There will be those in the ALP who will say "our policies support Israel's right to exist, so what are you complaining about?" That's not good enough. Not for me.
I'm sick of the calumny heaped on Israel - most of which is a pack of lies. I'm sick of Labor leaders making all the right noises to Jewish audiences while an increasing number of backbenchers launch diatribes at Israel. When the likes of Labor MP Tanya Plibersek rise in the House of Representatives and call Ariel Sharon "a war criminal" and Israel a "rogue state", or Opposition whip Janice Crosio makes the absurd claim that Israeli forces had destroyed Bethlehem, Nablus and the Jenin refugee camp, I want to hear more than stony silence from those in the Labor Party who say they support Israel. Some do. Most don't.
How long is it since any Labor leader gave the sort of passionate and accurate defence of Israel we used to hear from Hawke or Kim Beazley?

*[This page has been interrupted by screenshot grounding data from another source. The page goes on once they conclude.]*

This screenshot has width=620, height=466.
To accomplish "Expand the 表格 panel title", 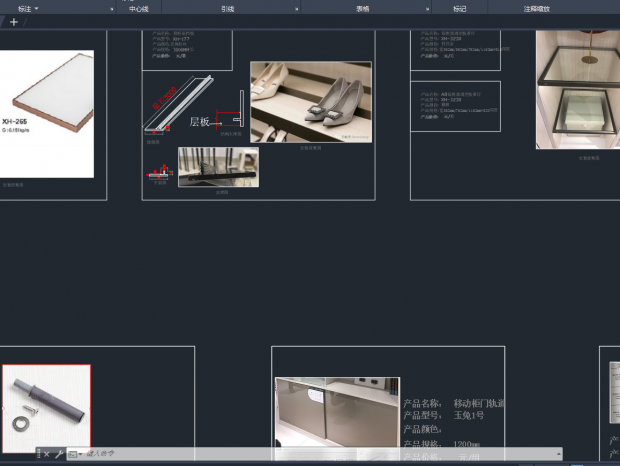I will 362,8.
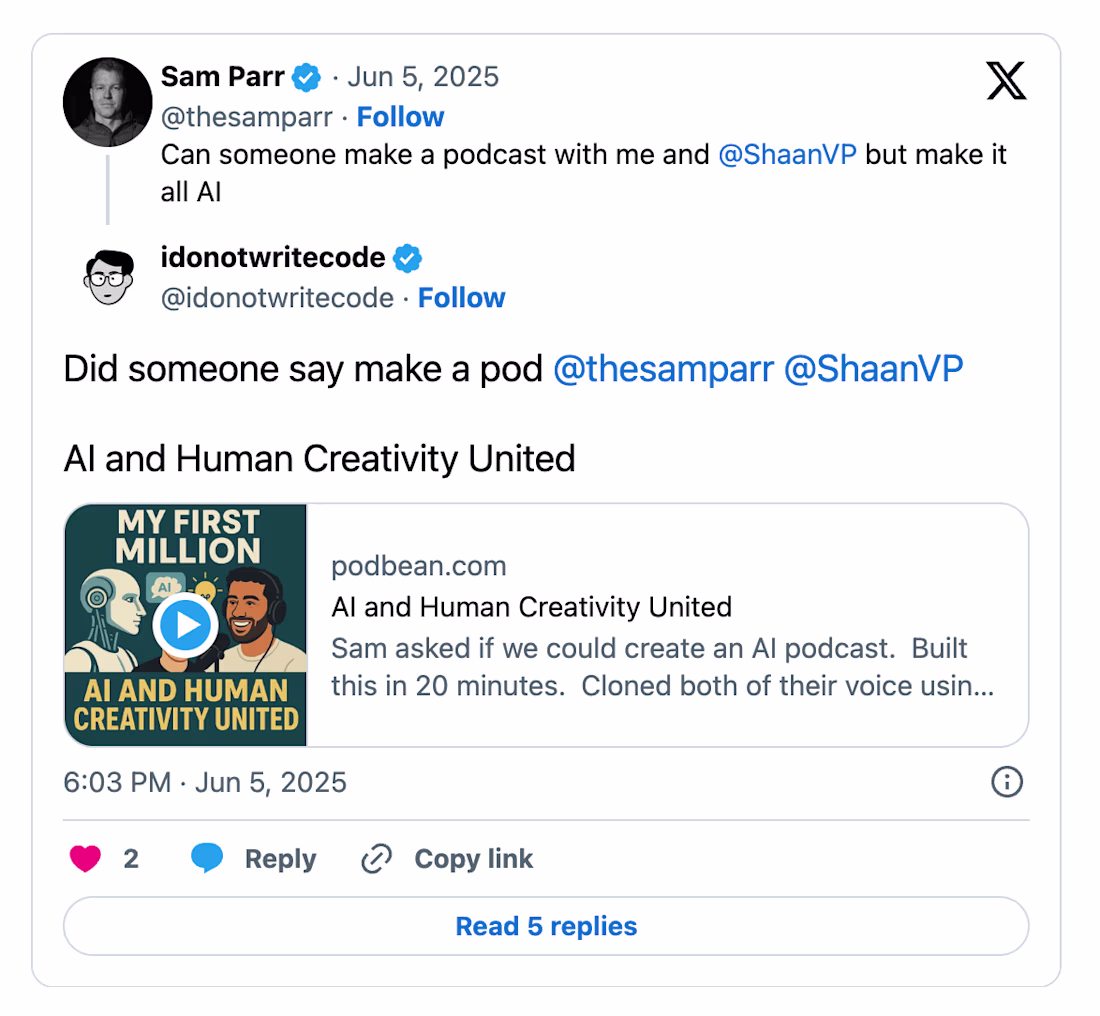This screenshot has width=1100, height=1016.
Task: Play the podcast preview
Action: click(186, 626)
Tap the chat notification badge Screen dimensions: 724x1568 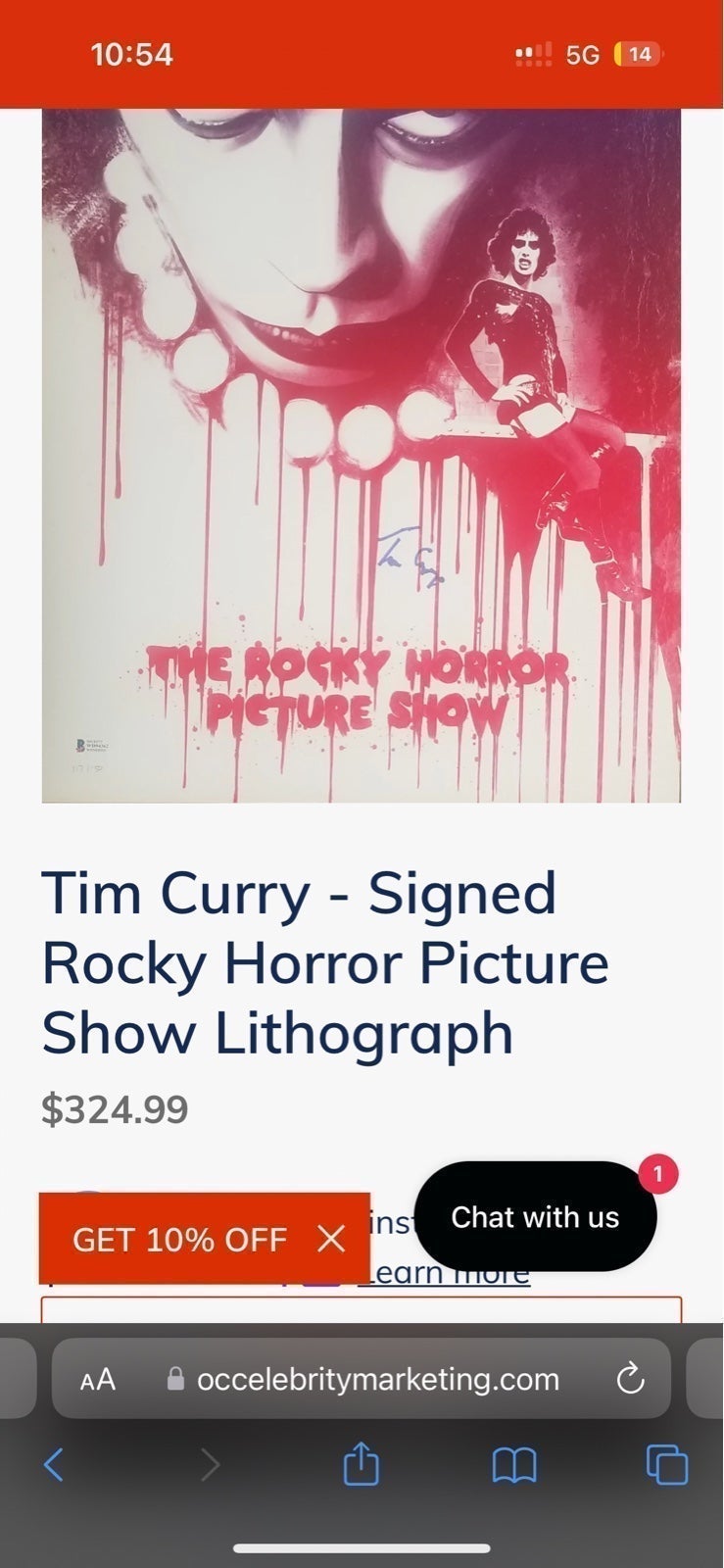point(658,1173)
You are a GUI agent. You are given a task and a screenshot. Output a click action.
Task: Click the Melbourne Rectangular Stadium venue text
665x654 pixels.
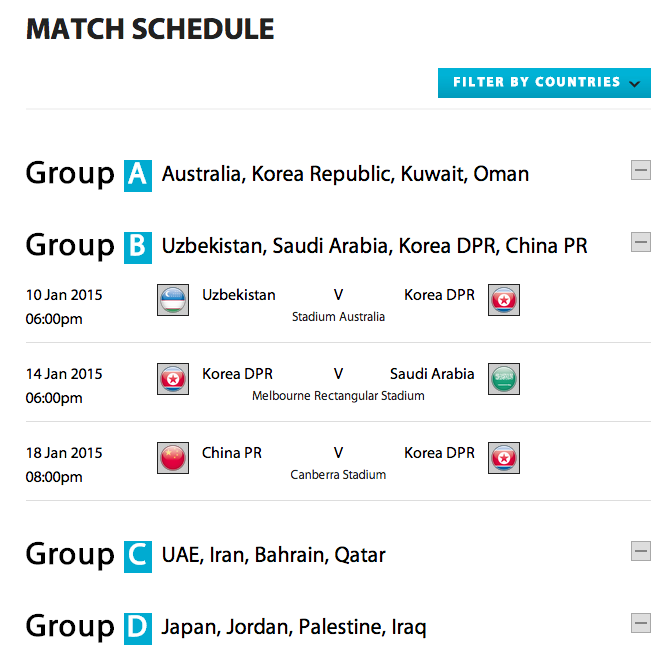(x=338, y=396)
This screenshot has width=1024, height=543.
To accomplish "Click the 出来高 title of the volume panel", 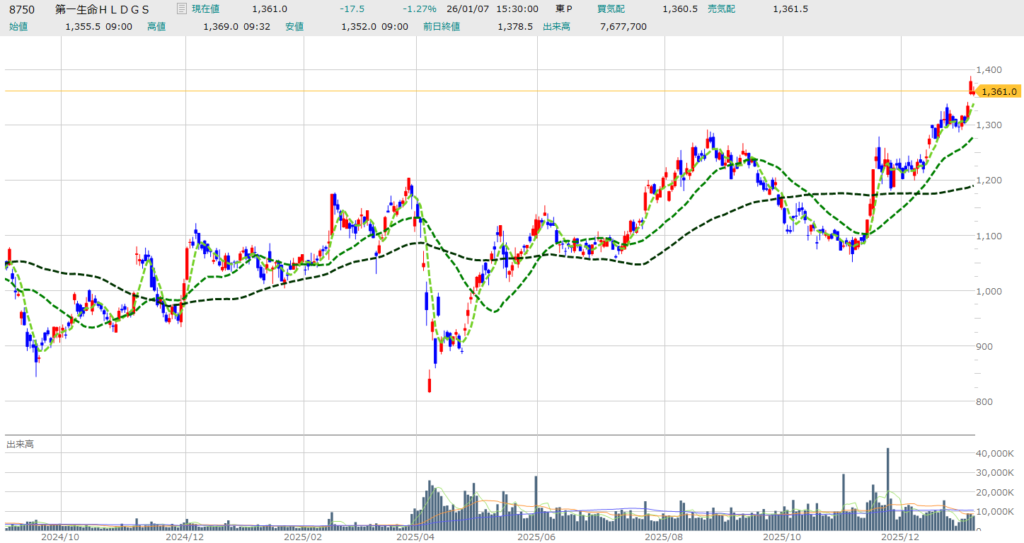I will (20, 443).
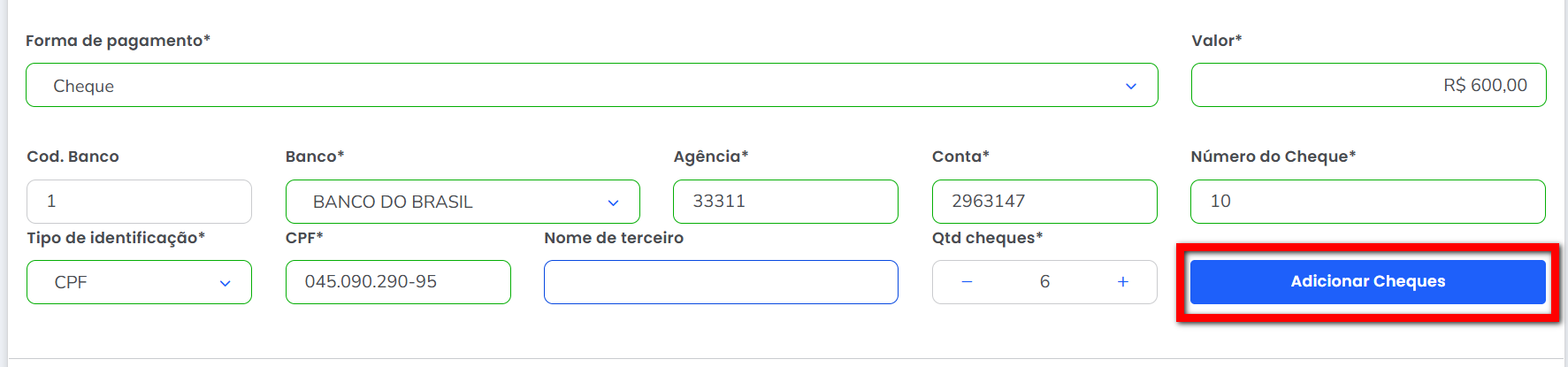Image resolution: width=1568 pixels, height=367 pixels.
Task: Click the Forma de pagamento label
Action: [118, 41]
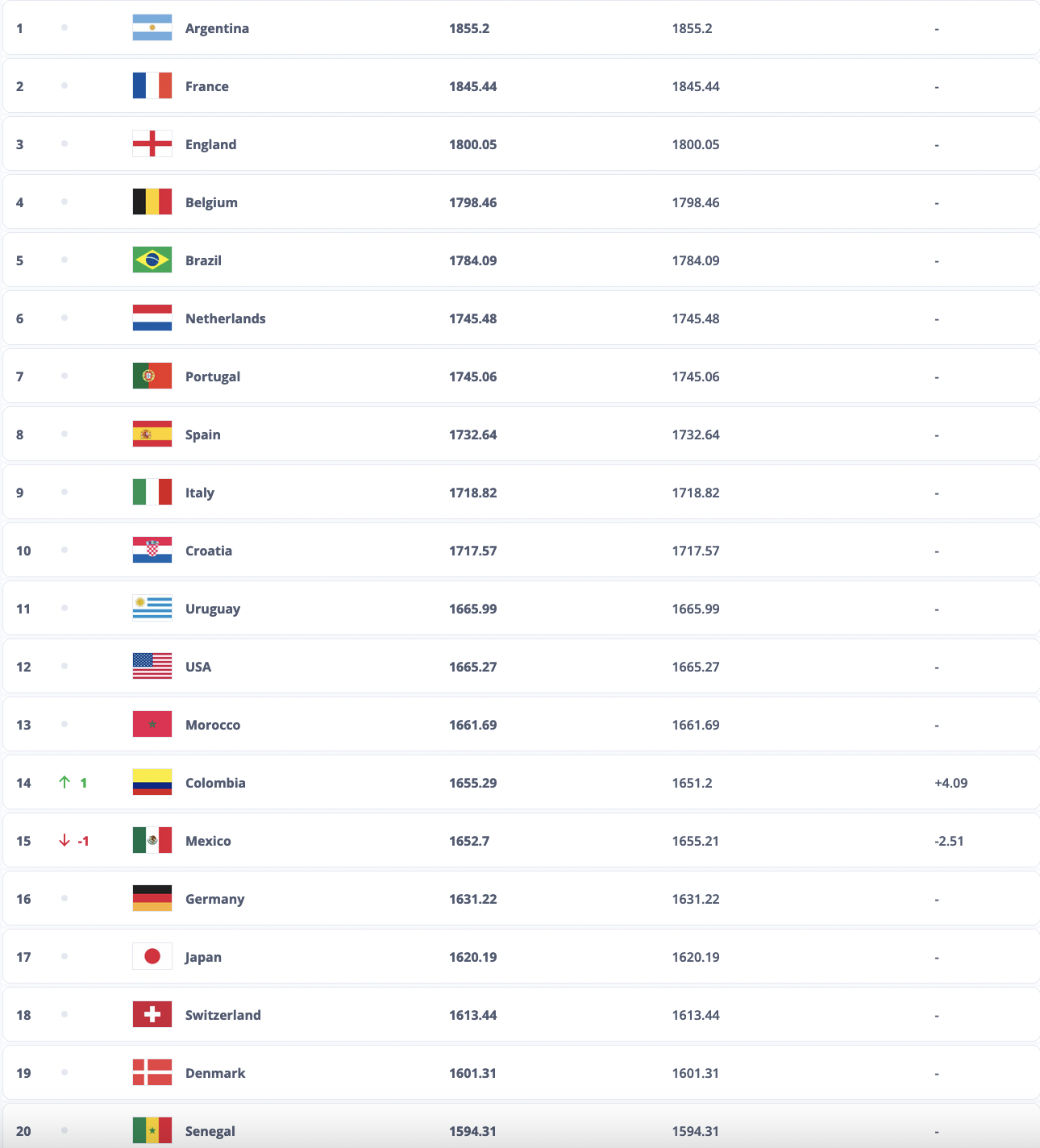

I don't want even-handedness when it ought to be obvious to all but the blind that there is no moral equivalence between a country that seeks to defend its citizens from thousands of terrorist attacks, and the terrorists themselves. I want to hear Labor MPs stand up and be counted. I want to see an end to well-known Labor identities marching behind banners equating Israel with Nazism.
Silence on these issues isn't good enough for me. If people want to criticise Israel, fine - plenty of Israelis do. But let it be reasoned criticism, and if they want even-handedness let them also berate the Arab world for its denial of basic human rights for any of its citizens.
Let's hear the Labor feminists take the Arab nations to task for their abominable treatment of women. Let's hear those Labor supporters, who are so loud in their denunciation of homophobia, demand an end to the barbaric treatment of gays. Let's also hear civil rights activists bemoan the lack of basic freedoms available to most of the 300 million Arabs in the 22 Arab countries.
There will be some who will argue that I am exaggerating; that the evidence is sparse; that this typical Jewish paranoia. Not at all. It came from the horses' mouths, and the head horses at that. Before the Iraq war one of the most senior NSW right-wing MPs told me: "I understand and support Israel's position, but in my group, I'm the only one."
Soon after I told a Labor legend: "Anti-Semitism is now rampant in the Labor Party." I expected a vigorous denial. His response confirmed my worst fear: "I know," he said.
For better or worse my character and life were shaped by the anti-Semitism I experienced as a boy and a young man. I was proud to belong to a party that fought all forms of prejudice. Not any longer.
The Australian Labor Party can choose any path it likes. So can I.
Barry Cohen was arts minister in the Hawke government. A longer version of this article (which Barry Cohen asked not be published until after the federal election) appears in the Australian Jewish News.